• Business
  • Retail

J.C. Penney Tries to One-Up Rivals With Even Earlier Thanksgiving Opening

2 minute read

We all know where this is heading, right?

J.C. Penney said on Monday it would open its stores for Black Friday shopping at 5 p.m. on Thanksgiving Day, an hour earlier than its closest competitors Macy’s, Kohl’s and Sears , and three hours earlier than it did last year, in the latest upping of the ante in the holiday sales wars.

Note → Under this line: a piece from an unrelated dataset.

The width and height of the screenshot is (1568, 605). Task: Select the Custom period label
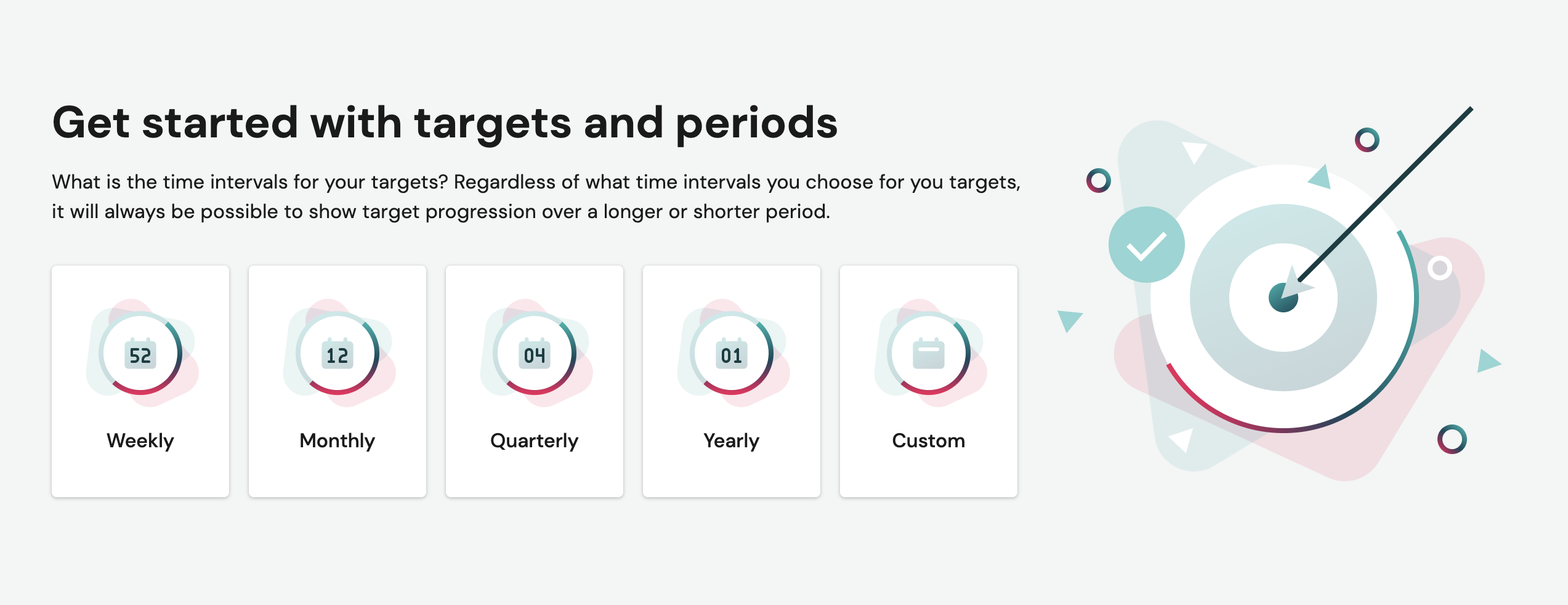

It’s easy to see why Penney would want to gain an edge on its rivals in what promises to be a bruising, super-promotional holiday season: the department store’s shares recently took a beating last month when it reported disappointing September sales and gave a tepid sales forecast for the coming years. And Customer Growth Partners forecast a “dismal” holiday season. So getting a leg up on the first major shopping occasion of the holiday season is key.

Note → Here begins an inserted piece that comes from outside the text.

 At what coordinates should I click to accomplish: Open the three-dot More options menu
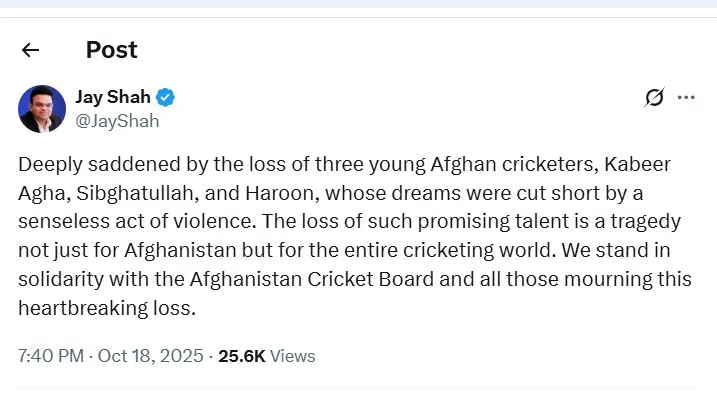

Just a few years ago, all retailers but the discount chains like Walmart and Kmart would hold their Black Friday sales on Black Friday itself. But since the recession, department stores and specialty retailers, fighting for every crumb of retail sales, have been opening earlier and earlier. Wal-Mart Stores has long been open on Thanksgiving Day, but this year doubled the number of Black Friday-like deals over the first weekend after Halloween, which has effectively become the new Black Friday.

Penney learned the hard way how dangerous it is to be closed on a big shopping day while rivals are open: ex-CEO Ron Johnson opened stores at 6 am on Black Friday in 2012, while the competitions opened at midnight, sending shoppers to other stores for six full hours and kicking off a dismal holiday season. Fast forward, and Penney in 2014 is taking no chances.

Penney’s move shows how nervous retailers are and what’s behind “Black Friday creep.” And also that at this rate, mainstream retailers might very well be open all day on Thanksgiving Day within a few years.